## Source

----

Connor Carrick (born April 13, 1994) is an American professional ice hockey defenseman who currently plays under contract to the Boston Bruins of the National Hockey League (NHL). He was selected by the Washington Capitals in the fifth round (137th overall) of the 2012 NHL Entry Draft.

Playing career

Junior
Connor started playing AAA hockey in Chicago with the Chicago Fury, who subsequently retired his sweater number. He played there a season before getting drafted into the OHL by the Guelph Storm in the 11th round, 212th overall. The next two years, Carrick played with the US National Team Development Program, playing with the U-17 team the first year and the U-18 team the second year. That year, during his second season with the US National Team Development Program, he was traded from the Guelph Storm (for whom he chose not to play) to the Plymouth Whalers in exchange for a sixth-round pick and a pair of third-round picks.

During the 2012 NHL Entry Draft, the Washington Capitals selected Carrick in the fifth round, 137th overall. He chose to play the 2012–13 season in the OHL, where he played 68 games with the Whalers, recording 12 goals and 32 assists, for a total of 44 points, as well as 18 points in the post-season, while only playing in 15 games. He also led Plymouth in assists during the post-season with 16.

Carrick won a gold medal with Team USA at the 2013 IIHF World U18 Championship.

Washington Capitals
On September 23, 2013, the Capitals signed Carrick to a three-year, entry-level contract. On October 3, Carrick scored his first career NHL goal in a 5-4 win over the Calgary Flames. He split the season between the Capitals and their American Hockey League (AHL) affiliate, the Hershey Bears.

Toronto Maple Leafs

On February 28, 2016, Carrick, Brooks Laich and a 2016 second-round pick were traded to the Toronto Maple Leafs in exchange for Daniel Winnik and a 2016 fifth-round pick. He played in 16 games with the Maple Leafs to close out the season, recording four points. Carrick led the 2016 Calder Cup playoffs in scoring with 18 points in 15 games (including one five point performance). However, he and the Maple Leafs' AHL affiliate, the Toronto Marlies, were eliminated in Eastern Conference Finals by the Bears.

On July 22, 2016, the Maple Leafs re-signed Carrick to a two-year contract extension. He joined the Maple Leafs full-time for the 2016-17 season, appearing in 67 games.

On June 20, 2018, Carrick signed a one-year, $1.3 million contract extension with the Maple Leafs.

----

## Provided material
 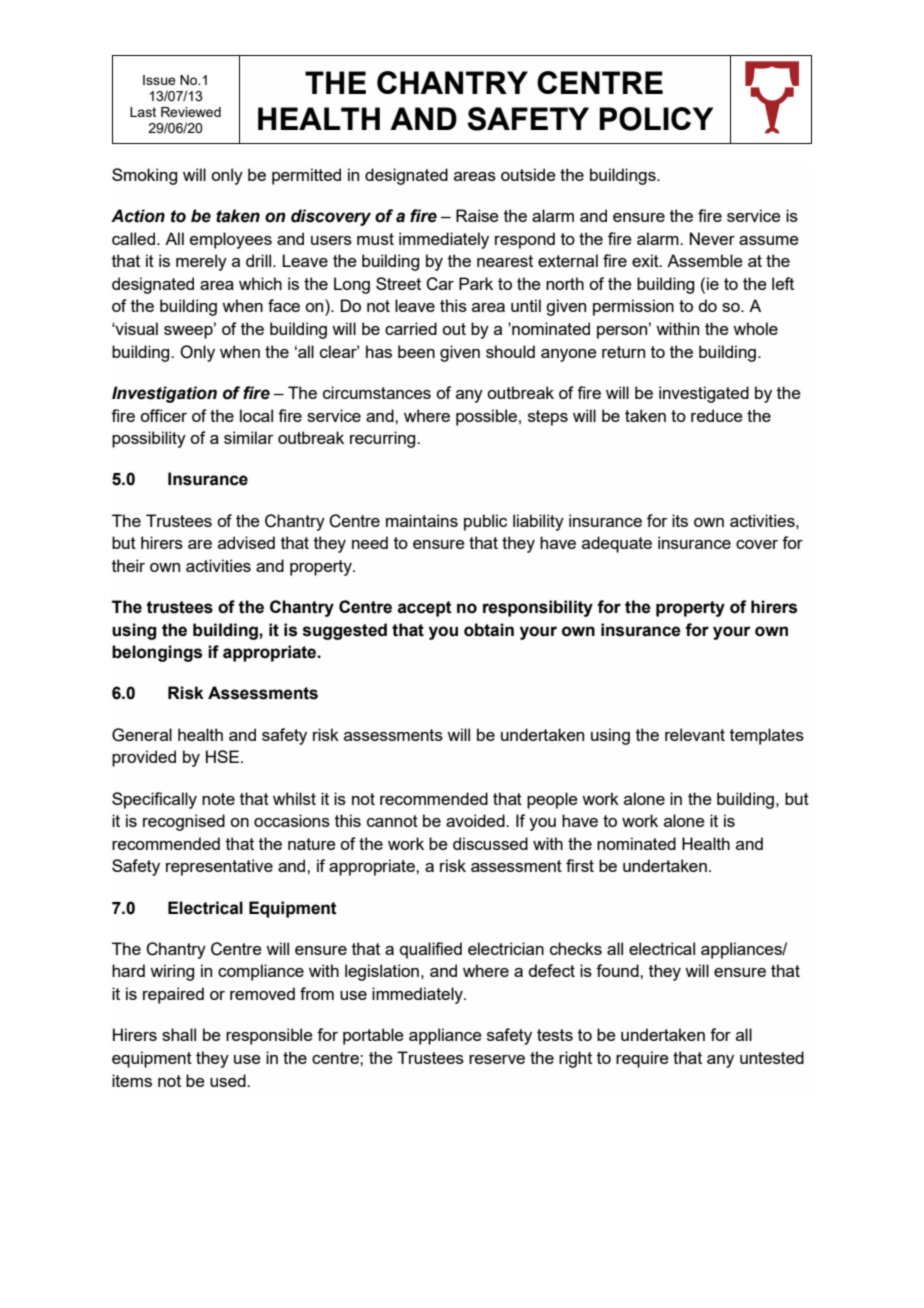 I want to click on reduce, so click(x=717, y=415).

----

## Goal
Please reproduce word for word the part of the Connor Carrick biography above between "During the 2012" and "the Hershey Bears.", inclusive.

## Exercise response
During the 2012 NHL Entry Draft, the Washington Capitals selected Carrick in the fifth round, 137th overall. He chose to play the 2012–13 season in the OHL, where he played 68 games with the Whalers, recording 12 goals and 32 assists, for a total of 44 points, as well as 18 points in the post-season, while only playing in 15 games. He also led Plymouth in assists during the post-season with 16.

Carrick won a gold medal with Team USA at the 2013 IIHF World U18 Championship.

Washington Capitals
On September 23, 2013, the Capitals signed Carrick to a three-year, entry-level contract. On October 3, Carrick scored his first career NHL goal in a 5-4 win over the Calgary Flames. He split the season between the Capitals and their American Hockey League (AHL) affiliate, the Hershey Bears.